## START ARTICLE
I have noticed that I get out of memory errors after a few thousand images when running the midas repo on its own ..

after explicitly freeing the model, running system and torch garbage collection manually, adding better exception handling and a lot of testing, It seems to be solved now in v0.1.9

It is now able to recover after an out of memory error.

I also unload the sd model now before loading midas to free up a bit more memory for the generation.

plaidpants commented 1 year ago

FYI, it produces some very cool results on my looking glass portrait. I will update and try it out shortly.

https://photos.app.goo.gl/FEUYbAwD1c4a8gCC9

thygate commented 1 year ago

Those are some very nice images and depthmaps on that lookingglass portrait ! :heart:

Are you using HoloPlay Studio to display the image with depthmap ?

plaidpants commented 1 year ago

Yes, I am using LookingGlassStudio to display and add them to my looking glass portrait for stand alone display. I have updated the script and been using it for a while and have not had any additional out of memory issues.

thygate commented 1 year ago

In my tests it was now able to fully recover after a cuda out of memory runtime error, being able to generate the same max size images again as before. Also unloading the sd model allowed me to generate slightly larger depthmaps than before. Being able to recover is the most important improvement, it should be ok now.
## END ARTICLE
## START DATASET SECTION
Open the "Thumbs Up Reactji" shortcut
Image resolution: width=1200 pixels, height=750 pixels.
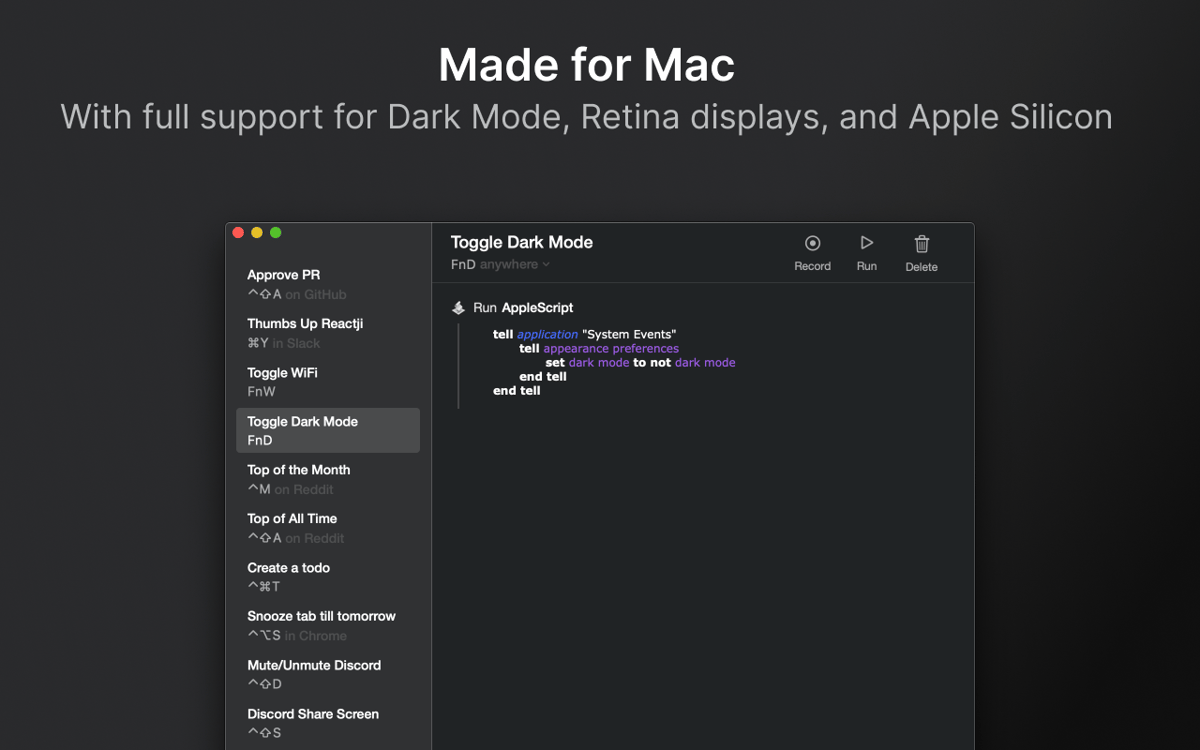pos(303,323)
## END DATASET SECTION
* DESCRIPTION OF THE TASK *
Carry on the forum thread about the MiDaS depth map out-of-memory errors, starting right after its final comment.

* REPLY *
The Studio software does still generate the best renders/quilts from rgb and depth images. So far I've only been using them as displacements maps on a plane in Unity3D and threejs, like in the lookingglass viewer here. The Studio software does seem to do something similar, but the generated mesh is much cleaner.

Having to go through the Studio software to view each generated image is a bit of a hassle, so I'm still mainly using this method to view the results as they are generated using Unity3D with the same technique and a script that simply monitors the sd output path for new files. It's far from perfect but accomplished the goal of viewing in realtime as sd generates images.

If there any interest I might put some more effort in the viewers as there is a lot of room for improvement..

Thanks for sharing!

thygate commented 1 year ago

Closing the issue since there seem to be no more reports of this happening.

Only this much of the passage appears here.